═════ Text for analysis

Algorithm selection guide

Algorithm comparison matrix

Algorithm Best for Strengths Weaknesses Computational cost
Enhanced Name Matcher Person names (full, first, last) Handles order variations, titles, suffixes, cultural naming, nicknames May be overly permissive for non-name fields Medium
Jaro-Winkler Short strings, codes, emails, usernames Emphasizes prefix matching; good for typos at start; fast Less effective for long text; suffix typos score lower Low
Dice Longer text (addresses, job titles, descriptions) Robust for substring matching; handles reordering well Can miss phonetic variations; requires adequate text length Medium
Double Metaphone Names with spelling variations, phonetic matching Catches "Catherine"/"Katherine", "John"/"Jon", "Smith"/"Smyth" May generate false positives for short names; language-dependent Low
LIG3 Compound identifiers, names with missing parts Excellent with international accents and compound gap handling Heavily punishes transpositions (e.g. inverted dates/names) High
Custom Domain-specific requirements Your own logic via SaaS customizer Requires development and testing Variable

Decision tree: Which algorithm to use?

What type of attribute are you comparing?

├─ Person name (full, first, last)
│  ├─ Standard spellings expected → Enhanced Name Matcher
│  └─ Phonetic variations expected → Double Metaphone or Enhanced Name Matcher
│
├─ Email address
│  ├─ Domain matters → Jaro-Winkler (emphasizes prefix before @)

══════════

Work instruction A ▸ Write out the algorithm selection guide word for word between "What type of" and "prefix before @)", inclusive.
Work instruction B ▸
Answer these questions from the algorithm selection guide:
(i) Which algorithm has a computational cost of High?
(ii) Which algorithm does the decision tree give for person names when standard spellings are expected?
(iii) What does the guide say Jaro-Winkler emphasizes when the domain of an email address matters?
The records come from a separate source, not from the algorithm selection guide.

═════ Supplied material

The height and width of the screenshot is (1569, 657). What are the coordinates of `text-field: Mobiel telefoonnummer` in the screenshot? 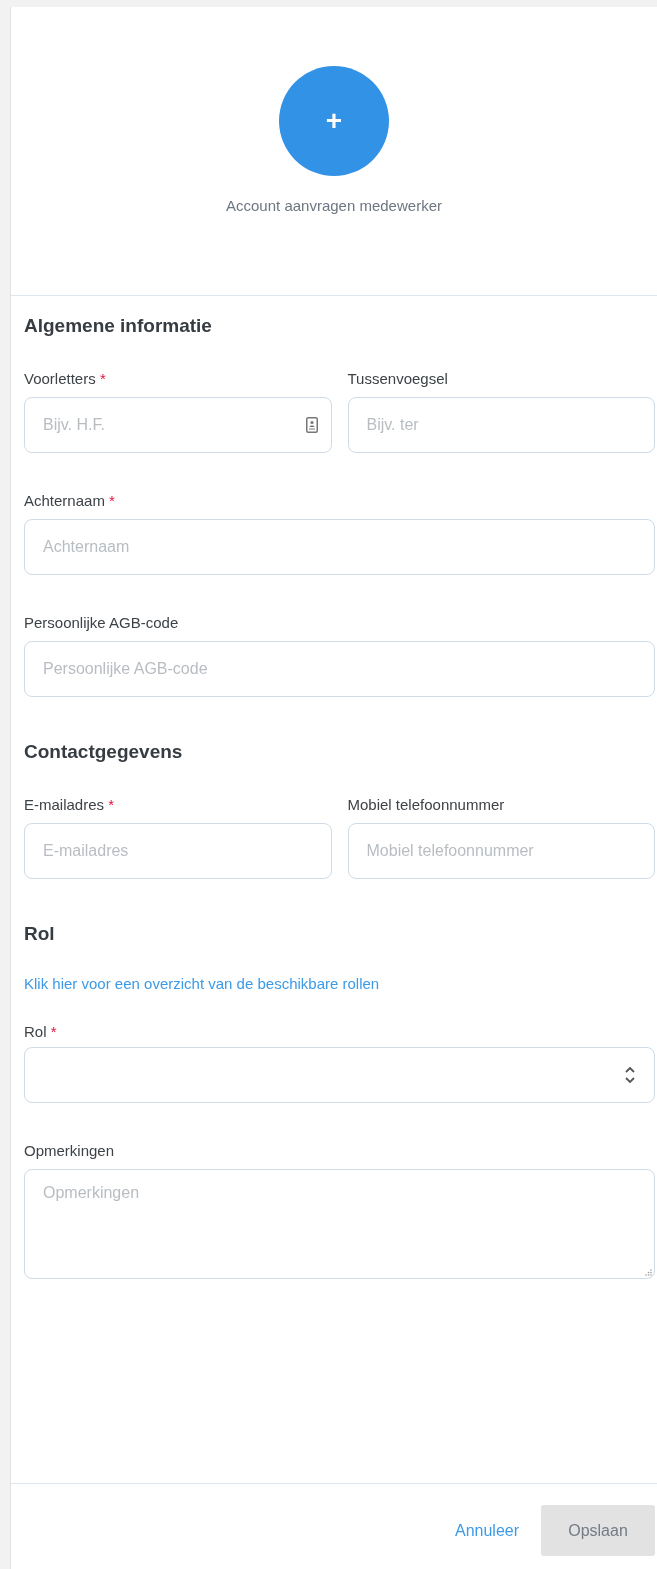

══════════
═════ Supplied material

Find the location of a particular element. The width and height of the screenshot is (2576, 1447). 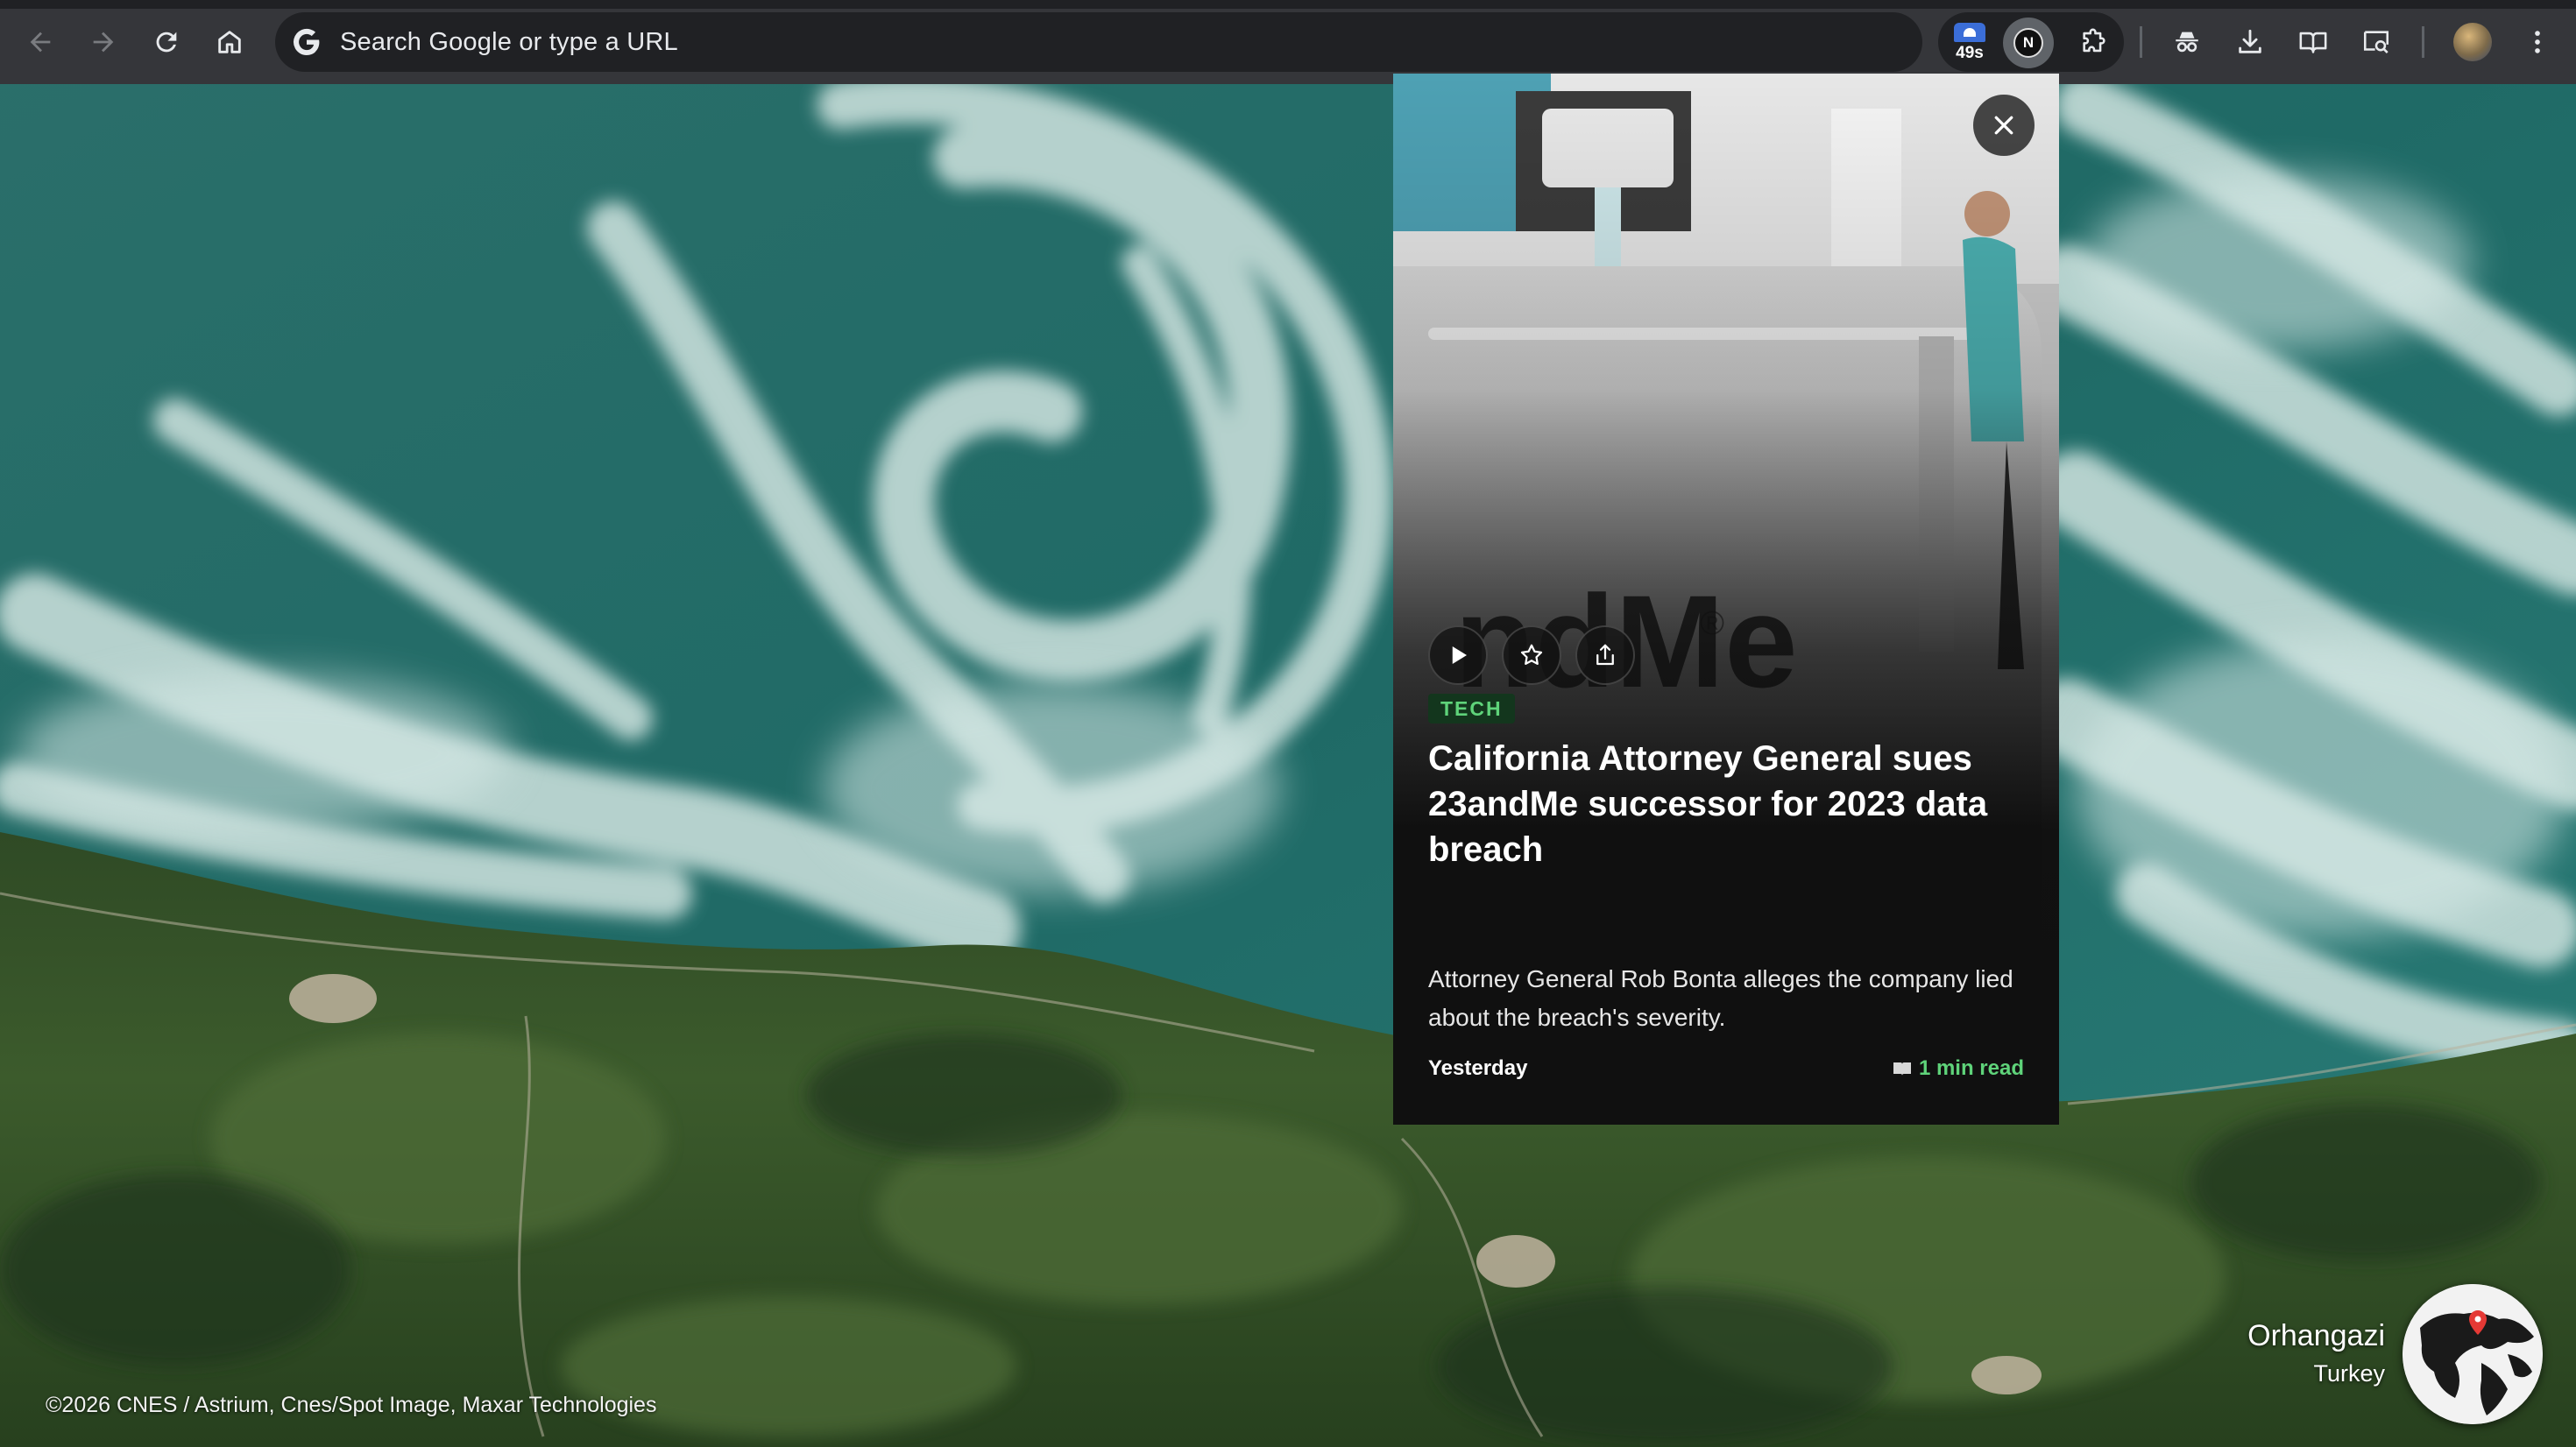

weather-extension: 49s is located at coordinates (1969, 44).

══════════

Exercise answer A ▸
What type of attribute are you comparing?

├─ Person name (full, first, last)
│  ├─ Standard spellings expected → Enhanced Name Matcher
│  └─ Phonetic variations expected → Double Metaphone or Enhanced Name Matcher
│
├─ Email address
│  ├─ Domain matters → Jaro-Winkler (emphasizes prefix before @)

Exercise answer B ▸
(i) LIG3
(ii) Enhanced Name Matcher
(iii) The prefix before @